Economists from all of the big four Australian banks are also predicting no change to the cash rate target at tomorrow's RBA meeting.
However, there was also a broad consensus the board will retain their tightening bias looking forward to decisions in 2024, with a hike in February still a real possibility.
CommBank Chief Economist Gareth Aird is ascribing a 90% chance to rates being kept on hold, and a 10% chance there will be another 25 basis point increase.
"The RBA Board is now data dependent and the economic data released since the November Board meeting does not support another rate increase in December," Mr Aird said.
"The expected decision to leave the cash rate on hold in December should be straightforward."
In the accompanying statement with the November rate hike, RBA boss Michele Bullock said the incoming data would determine whether rates need to go up again.
Since the November decision, the ABS has released labour force figures for October, which showed unemployment increased slightly to 3.7%, as well as the monthly CPI inflation indicator, which suggested annual inflation was 4.9% in the year to October, down from 5.6% in September.
There was a substantial 1.3% quarterly increase to the third-quarter wage price index (WPI), but Mr Aird says this was still broadly in line with the RBA forecast in the November Statement on Monetary Policy (SMP).
Retail trade also declined 0.2% in October compared to September, although as Ben Dorber, ABS head of retail statistics pointed out, this was to be expected ahead of the festive season.
"It looks like consumers hit the pause button on some discretionary spending in October, likely waiting to take advantage of discounts during Black Friday sales events in November," he said.
Hammer to fall in February instead?
While December's decision looks to be a foregone conclusion (although shocks do happen), attention will likely be on the accompanying statement for indicators about future rate hikes.
Mr Aird says Michele Bullock has arguably increased the "hawkish rhetoric" since the November decision, but that this could also be to justify the November hike rather than signaling the intent to be more heavy handed with monetary policy tightening.
He said Ms Bullock might be deliberately overstating the likelihood of further rate hikes.
"We also think that the Governor is trying to ‘jawbone’ to the household sector to elicit a greater behavioural response to the November rate increase," he said.
For NAB economist Tapas Strickland however, who called the November rate hike well in advance, a 25 bps increase in February continues to be the likeliest outcome.
"[We] still see [the RBA] hiking again in February given domestic price pressures which should again be evident in the Q4 CPI data on 31 January 2024," he said on Friday.
While monthly inflation for October was a slight downside surprise, economists are genuinely reluctant to take much notice of what Luci Ellis, Chief Economist at Westpac, calls the 'noisy' monthly figures.
"Neither the RBA nor Westpac take full signal from a single monthly reading," Ms Ellis said.
"Some of the biggest downside misses, such as for holiday travel, could reverse out.

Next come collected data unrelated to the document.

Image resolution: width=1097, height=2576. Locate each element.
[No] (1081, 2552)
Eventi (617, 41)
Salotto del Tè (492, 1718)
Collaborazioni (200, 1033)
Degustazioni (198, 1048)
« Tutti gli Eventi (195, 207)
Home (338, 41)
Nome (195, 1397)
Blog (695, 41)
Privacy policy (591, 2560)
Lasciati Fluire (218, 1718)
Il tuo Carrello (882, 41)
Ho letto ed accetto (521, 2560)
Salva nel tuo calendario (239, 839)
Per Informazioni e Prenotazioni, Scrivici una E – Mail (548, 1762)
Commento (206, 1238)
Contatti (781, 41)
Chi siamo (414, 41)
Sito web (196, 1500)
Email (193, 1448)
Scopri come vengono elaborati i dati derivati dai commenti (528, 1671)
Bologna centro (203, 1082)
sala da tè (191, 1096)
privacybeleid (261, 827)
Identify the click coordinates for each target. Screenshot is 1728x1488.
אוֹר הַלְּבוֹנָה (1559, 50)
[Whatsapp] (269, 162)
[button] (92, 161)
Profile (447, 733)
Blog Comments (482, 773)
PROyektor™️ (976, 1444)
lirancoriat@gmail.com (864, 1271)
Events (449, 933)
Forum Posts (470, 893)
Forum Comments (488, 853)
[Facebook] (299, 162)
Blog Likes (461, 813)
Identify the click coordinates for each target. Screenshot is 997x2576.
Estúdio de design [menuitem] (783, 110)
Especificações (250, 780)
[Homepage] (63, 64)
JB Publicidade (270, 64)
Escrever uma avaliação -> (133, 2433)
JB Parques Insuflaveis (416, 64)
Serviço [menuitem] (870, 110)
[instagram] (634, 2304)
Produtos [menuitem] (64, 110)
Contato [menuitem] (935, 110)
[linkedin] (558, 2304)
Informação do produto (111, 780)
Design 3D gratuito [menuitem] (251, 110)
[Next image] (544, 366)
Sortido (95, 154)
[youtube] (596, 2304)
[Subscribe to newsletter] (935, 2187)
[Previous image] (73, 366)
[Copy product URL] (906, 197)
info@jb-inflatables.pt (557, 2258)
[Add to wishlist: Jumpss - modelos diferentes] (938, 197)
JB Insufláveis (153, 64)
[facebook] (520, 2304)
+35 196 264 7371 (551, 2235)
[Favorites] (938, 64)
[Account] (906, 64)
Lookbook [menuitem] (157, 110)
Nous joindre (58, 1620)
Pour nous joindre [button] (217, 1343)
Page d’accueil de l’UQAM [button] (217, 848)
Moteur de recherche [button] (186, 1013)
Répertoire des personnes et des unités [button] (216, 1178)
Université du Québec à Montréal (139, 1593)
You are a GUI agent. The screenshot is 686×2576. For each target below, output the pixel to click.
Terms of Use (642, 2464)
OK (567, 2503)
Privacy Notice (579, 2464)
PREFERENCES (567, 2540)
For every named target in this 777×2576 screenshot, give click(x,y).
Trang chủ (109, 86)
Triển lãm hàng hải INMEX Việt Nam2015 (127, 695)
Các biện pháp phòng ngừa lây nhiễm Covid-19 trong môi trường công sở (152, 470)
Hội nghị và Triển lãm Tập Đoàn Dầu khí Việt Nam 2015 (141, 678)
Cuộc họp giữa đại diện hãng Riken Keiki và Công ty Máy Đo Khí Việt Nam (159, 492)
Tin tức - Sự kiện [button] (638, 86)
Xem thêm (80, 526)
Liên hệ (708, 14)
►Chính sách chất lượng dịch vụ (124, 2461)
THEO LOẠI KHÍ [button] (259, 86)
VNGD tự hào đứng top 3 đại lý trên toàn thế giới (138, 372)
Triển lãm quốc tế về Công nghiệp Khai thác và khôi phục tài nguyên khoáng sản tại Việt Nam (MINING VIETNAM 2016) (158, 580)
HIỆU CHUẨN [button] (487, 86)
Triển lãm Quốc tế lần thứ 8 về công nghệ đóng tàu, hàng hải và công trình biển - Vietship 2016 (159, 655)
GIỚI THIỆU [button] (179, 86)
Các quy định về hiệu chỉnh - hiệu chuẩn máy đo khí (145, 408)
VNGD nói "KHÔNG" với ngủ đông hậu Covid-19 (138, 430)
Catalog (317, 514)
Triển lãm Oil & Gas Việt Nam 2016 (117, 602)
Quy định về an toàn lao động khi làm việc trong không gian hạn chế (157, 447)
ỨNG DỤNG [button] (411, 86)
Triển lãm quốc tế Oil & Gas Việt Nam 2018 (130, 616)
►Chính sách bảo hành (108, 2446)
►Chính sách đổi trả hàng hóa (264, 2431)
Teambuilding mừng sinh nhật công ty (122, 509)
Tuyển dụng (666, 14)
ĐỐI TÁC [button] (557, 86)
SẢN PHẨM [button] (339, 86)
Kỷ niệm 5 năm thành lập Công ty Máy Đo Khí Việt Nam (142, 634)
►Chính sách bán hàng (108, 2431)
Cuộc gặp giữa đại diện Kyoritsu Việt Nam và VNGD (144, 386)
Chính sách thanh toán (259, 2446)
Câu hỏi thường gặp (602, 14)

"Moreover, most of the services components, which have been such a source of concern to the RBA, are not included in the first month of the quarter.
"We will not know how these are tracking until the November and December releases."
Ms Ellis and Westpac expect a February rate hike if there are further upside surprises to inflation in the quarter-four CPI reading - to be released 31 January 2024 - or if fresh evidence emerges that inflation will decline more slowly than forecast.